Hadoop Introduction
The Hadoop Distributed File System (HDFS) is a distributed file system designed to run on commodity hardware. It has many similarities with existing distributed file systems. However, the differences from other distributed file systems are significant. HDFS is highly fault-tolerant and is designed to be deployed on low-cost hardware. HDFS provides high throughput access to application data and is suitable for applications that have large data sets. HDFS relaxes a few POSIX requirements to enable streaming access to file system data. HDFS was originally built as infrastructure for the Apache Nutch web search engine project. HDFS is now an Apache Hadoop subproject.
Apache Hadoop is a framework that allows for distributed processing of large data sets across clusters of commodity computers using a simple programming model.
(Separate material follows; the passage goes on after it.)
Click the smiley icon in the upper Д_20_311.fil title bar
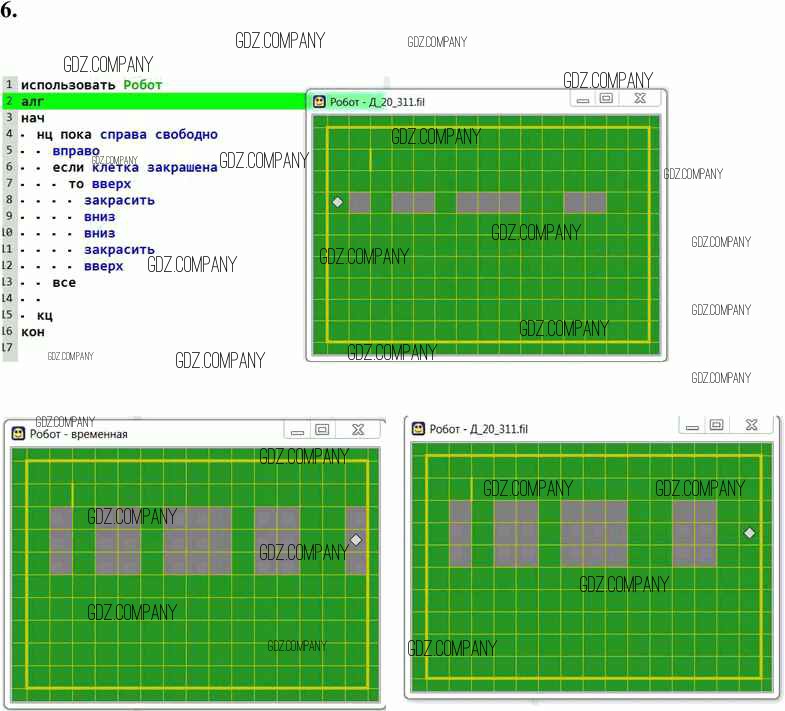 coord(319,101)
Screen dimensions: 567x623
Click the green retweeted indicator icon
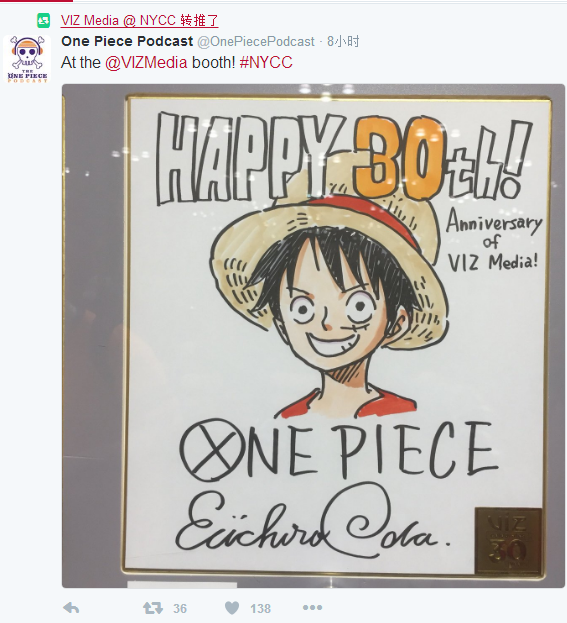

It is used as a Processing Platform for Big Data processing by using the “Map Reduce” Processing Paradigm.
Characteristics:
– Open Source
– Commodity Hardware based
– Highly Scalable
– Reliability provided through replication
Hadoop core components
- HDFS (Hadoop Distributed File System) – Storage
- Map Reduce Engine – Processing
Hadoop Cluster Modes
- Pseudo Mode :
Note: All daemons run on same machine i.e storage and processing happens on the same machine.
- Distributed Mode:
Note: Daemons run on different machine i.e storage and processing happens on different machine.